▸ Task objective
Below are the records; restate all of them word for word.

▸ Given information
____

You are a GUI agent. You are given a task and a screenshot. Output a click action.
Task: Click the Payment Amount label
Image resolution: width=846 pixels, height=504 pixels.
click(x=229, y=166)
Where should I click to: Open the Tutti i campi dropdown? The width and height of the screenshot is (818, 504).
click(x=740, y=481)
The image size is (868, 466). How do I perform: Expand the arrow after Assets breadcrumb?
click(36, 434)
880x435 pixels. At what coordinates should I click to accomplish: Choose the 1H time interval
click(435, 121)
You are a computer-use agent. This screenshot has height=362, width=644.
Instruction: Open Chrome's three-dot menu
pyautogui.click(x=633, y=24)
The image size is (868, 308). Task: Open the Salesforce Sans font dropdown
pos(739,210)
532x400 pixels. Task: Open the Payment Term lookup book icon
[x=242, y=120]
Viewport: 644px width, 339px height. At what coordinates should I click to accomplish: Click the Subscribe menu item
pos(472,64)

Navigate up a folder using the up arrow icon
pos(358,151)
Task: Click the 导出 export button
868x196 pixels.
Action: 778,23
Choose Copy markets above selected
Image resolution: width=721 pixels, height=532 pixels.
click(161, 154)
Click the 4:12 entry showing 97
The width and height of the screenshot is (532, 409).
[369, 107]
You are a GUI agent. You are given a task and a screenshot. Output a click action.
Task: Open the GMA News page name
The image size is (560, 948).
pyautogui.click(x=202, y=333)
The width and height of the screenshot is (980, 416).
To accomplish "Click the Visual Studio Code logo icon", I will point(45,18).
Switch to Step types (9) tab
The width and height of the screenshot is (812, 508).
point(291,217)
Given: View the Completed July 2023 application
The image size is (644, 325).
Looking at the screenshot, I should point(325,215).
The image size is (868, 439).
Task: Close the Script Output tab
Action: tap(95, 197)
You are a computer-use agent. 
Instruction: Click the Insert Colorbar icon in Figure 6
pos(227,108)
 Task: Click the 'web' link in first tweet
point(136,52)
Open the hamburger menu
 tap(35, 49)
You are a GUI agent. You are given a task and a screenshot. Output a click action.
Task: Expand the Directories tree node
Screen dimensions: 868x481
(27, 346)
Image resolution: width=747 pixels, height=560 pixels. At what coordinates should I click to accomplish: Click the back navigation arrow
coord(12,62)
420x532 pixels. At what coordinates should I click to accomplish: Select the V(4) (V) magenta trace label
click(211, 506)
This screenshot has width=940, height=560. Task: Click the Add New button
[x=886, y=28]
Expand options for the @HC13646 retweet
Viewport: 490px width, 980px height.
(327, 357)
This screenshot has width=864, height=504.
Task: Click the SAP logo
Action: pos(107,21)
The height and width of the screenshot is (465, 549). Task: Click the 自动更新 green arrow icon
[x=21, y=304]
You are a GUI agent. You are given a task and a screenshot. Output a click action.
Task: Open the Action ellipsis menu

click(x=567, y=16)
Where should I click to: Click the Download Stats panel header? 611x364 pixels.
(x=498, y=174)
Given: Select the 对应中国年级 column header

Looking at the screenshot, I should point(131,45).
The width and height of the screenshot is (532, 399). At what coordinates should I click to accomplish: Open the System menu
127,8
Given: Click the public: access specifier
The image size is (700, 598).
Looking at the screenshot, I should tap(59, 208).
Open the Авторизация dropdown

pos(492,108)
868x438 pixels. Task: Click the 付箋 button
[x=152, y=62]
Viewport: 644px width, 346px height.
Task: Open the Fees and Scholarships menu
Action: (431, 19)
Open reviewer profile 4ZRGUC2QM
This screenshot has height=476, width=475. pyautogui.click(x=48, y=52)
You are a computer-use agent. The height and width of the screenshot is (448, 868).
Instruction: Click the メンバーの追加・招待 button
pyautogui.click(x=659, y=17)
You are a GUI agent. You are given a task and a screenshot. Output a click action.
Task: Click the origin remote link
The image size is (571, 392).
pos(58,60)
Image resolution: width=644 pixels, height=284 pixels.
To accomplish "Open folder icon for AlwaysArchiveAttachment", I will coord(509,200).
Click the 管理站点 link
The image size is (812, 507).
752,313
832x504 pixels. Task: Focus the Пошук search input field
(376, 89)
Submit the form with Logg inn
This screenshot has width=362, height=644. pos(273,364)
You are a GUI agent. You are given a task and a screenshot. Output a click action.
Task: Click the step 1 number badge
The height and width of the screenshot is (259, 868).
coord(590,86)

____

▸ Response area
You are a GUI agent. You are given a task and a screenshot. Output a click action.
Task: Click the Payment Amount label
Image resolution: width=846 pixels, height=504 pixels.
click(x=229, y=166)
Where should I click to: Open the Tutti i campi dropdown? The width and height of the screenshot is (818, 504).
click(x=740, y=481)
The image size is (868, 466). How do I perform: Expand the arrow after Assets breadcrumb?
click(36, 434)
880x435 pixels. At what coordinates should I click to accomplish: Choose the 1H time interval
click(435, 121)
You are a computer-use agent. This screenshot has height=362, width=644.
Instruction: Open Chrome's three-dot menu
pyautogui.click(x=633, y=24)
The image size is (868, 308). Task: Open the Salesforce Sans font dropdown
pos(739,210)
532x400 pixels. Task: Open the Payment Term lookup book icon
[x=242, y=120]
Viewport: 644px width, 339px height. At what coordinates should I click to accomplish: Click the Subscribe menu item
pos(472,64)

Navigate up a folder using the up arrow icon
pos(358,151)
Task: Click the 导出 export button
868x196 pixels.
Action: 778,23
Choose Copy markets above selected
Image resolution: width=721 pixels, height=532 pixels.
click(161, 154)
Click the 4:12 entry showing 97
The width and height of the screenshot is (532, 409).
[369, 107]
You are a GUI agent. You are given a task and a screenshot. Output a click action.
Task: Open the GMA News page name
The image size is (560, 948).
pyautogui.click(x=202, y=333)
The width and height of the screenshot is (980, 416).
To accomplish "Click the Visual Studio Code logo icon", I will point(45,18).
Switch to Step types (9) tab
The width and height of the screenshot is (812, 508).
point(291,217)
Given: View the Completed July 2023 application
The image size is (644, 325).
Looking at the screenshot, I should point(325,215).
The image size is (868, 439).
Task: Close the Script Output tab
Action: tap(95, 197)
You are a computer-use agent. 
Instruction: Click the Insert Colorbar icon in Figure 6
pos(227,108)
 Task: Click the 'web' link in first tweet
point(136,52)
Open the hamburger menu
 tap(35, 49)
You are a GUI agent. You are given a task and a screenshot. Output a click action.
Task: Expand the Directories tree node
Screen dimensions: 868x481
(27, 346)
Image resolution: width=747 pixels, height=560 pixels. At what coordinates should I click to accomplish: Click the back navigation arrow
coord(12,62)
420x532 pixels. At what coordinates should I click to accomplish: Select the V(4) (V) magenta trace label
click(211, 506)
This screenshot has width=940, height=560. Task: Click the Add New button
[x=886, y=28]
Expand options for the @HC13646 retweet
Viewport: 490px width, 980px height.
(327, 357)
This screenshot has width=864, height=504.
Task: Click the SAP logo
Action: pos(107,21)
The height and width of the screenshot is (465, 549). Task: Click the 自动更新 green arrow icon
[x=21, y=304]
You are a GUI agent. You are given a task and a screenshot. Output a click action.
Task: Open the Action ellipsis menu

click(x=567, y=16)
Where should I click to: Click the Download Stats panel header? 611x364 pixels.
(x=498, y=174)
Given: Select the 对应中国年级 column header

Looking at the screenshot, I should point(131,45).
The width and height of the screenshot is (532, 399). At what coordinates should I click to accomplish: Open the System menu
127,8
Given: Click the public: access specifier
The image size is (700, 598).
Looking at the screenshot, I should tap(59, 208).
Open the Авторизация dropdown

pos(492,108)
868x438 pixels. Task: Click the 付箋 button
[x=152, y=62]
Viewport: 644px width, 346px height.
Task: Open the Fees and Scholarships menu
Action: (431, 19)
Open reviewer profile 4ZRGUC2QM
This screenshot has height=476, width=475. pyautogui.click(x=48, y=52)
You are a computer-use agent. The height and width of the screenshot is (448, 868).
Instruction: Click the メンバーの追加・招待 button
pyautogui.click(x=659, y=17)
You are a GUI agent. You are given a task and a screenshot. Output a click action.
Task: Click the origin remote link
The image size is (571, 392).
pos(58,60)
Image resolution: width=644 pixels, height=284 pixels.
To accomplish "Open folder icon for AlwaysArchiveAttachment", I will coord(509,200).
Click the 管理站点 link
The image size is (812, 507).
752,313
832x504 pixels. Task: Focus the Пошук search input field
(376, 89)
Submit the form with Logg inn
This screenshot has width=362, height=644. pos(273,364)
You are a GUI agent. You are given a task and a screenshot. Output a click action.
Task: Click the step 1 number badge
The height and width of the screenshot is (259, 868).
coord(590,86)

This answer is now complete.